— Zur Aufgabe —
Gib sämtliche folgenden Zeilen Wort für Wort und ohne jede Änderung aus.

— Zeige-Datensätze für Text und Elemente —
• • •
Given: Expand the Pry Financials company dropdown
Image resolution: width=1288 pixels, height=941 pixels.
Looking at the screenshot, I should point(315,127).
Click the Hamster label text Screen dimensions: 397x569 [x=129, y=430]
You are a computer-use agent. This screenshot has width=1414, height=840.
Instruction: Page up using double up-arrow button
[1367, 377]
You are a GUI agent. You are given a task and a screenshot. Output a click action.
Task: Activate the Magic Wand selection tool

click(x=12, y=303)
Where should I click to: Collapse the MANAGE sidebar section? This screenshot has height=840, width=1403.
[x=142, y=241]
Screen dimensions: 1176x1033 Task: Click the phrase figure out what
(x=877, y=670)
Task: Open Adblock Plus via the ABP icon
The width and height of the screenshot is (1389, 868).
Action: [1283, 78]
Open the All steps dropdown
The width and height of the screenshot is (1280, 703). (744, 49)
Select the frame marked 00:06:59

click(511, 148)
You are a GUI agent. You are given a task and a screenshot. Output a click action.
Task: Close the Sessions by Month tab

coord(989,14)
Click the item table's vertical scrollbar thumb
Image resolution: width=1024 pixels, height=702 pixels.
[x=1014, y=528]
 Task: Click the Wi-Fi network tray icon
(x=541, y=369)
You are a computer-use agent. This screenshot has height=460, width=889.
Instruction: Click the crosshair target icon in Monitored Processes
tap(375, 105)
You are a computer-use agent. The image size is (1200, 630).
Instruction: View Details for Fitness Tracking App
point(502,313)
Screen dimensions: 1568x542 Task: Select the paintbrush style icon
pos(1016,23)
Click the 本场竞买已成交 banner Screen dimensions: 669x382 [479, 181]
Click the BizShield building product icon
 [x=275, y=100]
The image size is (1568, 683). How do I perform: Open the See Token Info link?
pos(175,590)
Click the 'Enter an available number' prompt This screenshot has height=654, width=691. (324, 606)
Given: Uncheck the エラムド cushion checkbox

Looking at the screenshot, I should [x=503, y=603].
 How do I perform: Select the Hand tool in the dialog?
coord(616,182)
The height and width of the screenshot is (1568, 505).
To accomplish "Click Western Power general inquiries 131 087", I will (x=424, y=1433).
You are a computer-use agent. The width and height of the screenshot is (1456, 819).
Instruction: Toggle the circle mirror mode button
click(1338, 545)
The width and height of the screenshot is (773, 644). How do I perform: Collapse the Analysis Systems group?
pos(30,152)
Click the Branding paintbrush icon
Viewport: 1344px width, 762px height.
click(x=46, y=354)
• • •
— Lösung der Aufgabe —
Given: Expand the Pry Financials company dropdown
Image resolution: width=1288 pixels, height=941 pixels.
Looking at the screenshot, I should point(315,127).
Click the Hamster label text Screen dimensions: 397x569 [x=129, y=430]
You are a computer-use agent. This screenshot has width=1414, height=840.
Instruction: Page up using double up-arrow button
[1367, 377]
You are a GUI agent. You are given a task and a screenshot. Output a click action.
Task: Activate the Magic Wand selection tool

click(x=12, y=303)
Where should I click to: Collapse the MANAGE sidebar section? This screenshot has height=840, width=1403.
[x=142, y=241]
Screen dimensions: 1176x1033 Task: Click the phrase figure out what
(x=877, y=670)
Task: Open Adblock Plus via the ABP icon
The width and height of the screenshot is (1389, 868).
Action: [1283, 78]
Open the All steps dropdown
The width and height of the screenshot is (1280, 703). (744, 49)
Select the frame marked 00:06:59

click(511, 148)
You are a GUI agent. You are given a task and a screenshot. Output a click action.
Task: Close the Sessions by Month tab

coord(989,14)
Click the item table's vertical scrollbar thumb
Image resolution: width=1024 pixels, height=702 pixels.
[x=1014, y=528]
 Task: Click the Wi-Fi network tray icon
(x=541, y=369)
You are a computer-use agent. This screenshot has height=460, width=889.
Instruction: Click the crosshair target icon in Monitored Processes
tap(375, 105)
You are a computer-use agent. The image size is (1200, 630).
Instruction: View Details for Fitness Tracking App
point(502,313)
Screen dimensions: 1568x542 Task: Select the paintbrush style icon
pos(1016,23)
Click the 本场竞买已成交 banner Screen dimensions: 669x382 [479, 181]
Click the BizShield building product icon
 [x=275, y=100]
The image size is (1568, 683). How do I perform: Open the See Token Info link?
pos(175,590)
Click the 'Enter an available number' prompt This screenshot has height=654, width=691. (324, 606)
Given: Uncheck the エラムド cushion checkbox

Looking at the screenshot, I should [x=503, y=603].
 How do I perform: Select the Hand tool in the dialog?
coord(616,182)
The height and width of the screenshot is (1568, 505).
To accomplish "Click Western Power general inquiries 131 087", I will (x=424, y=1433).
You are a computer-use agent. The width and height of the screenshot is (1456, 819).
Instruction: Toggle the circle mirror mode button
click(1338, 545)
The width and height of the screenshot is (773, 644). How do I perform: Collapse the Analysis Systems group?
pos(30,152)
Click the Branding paintbrush icon
Viewport: 1344px width, 762px height.
click(x=46, y=354)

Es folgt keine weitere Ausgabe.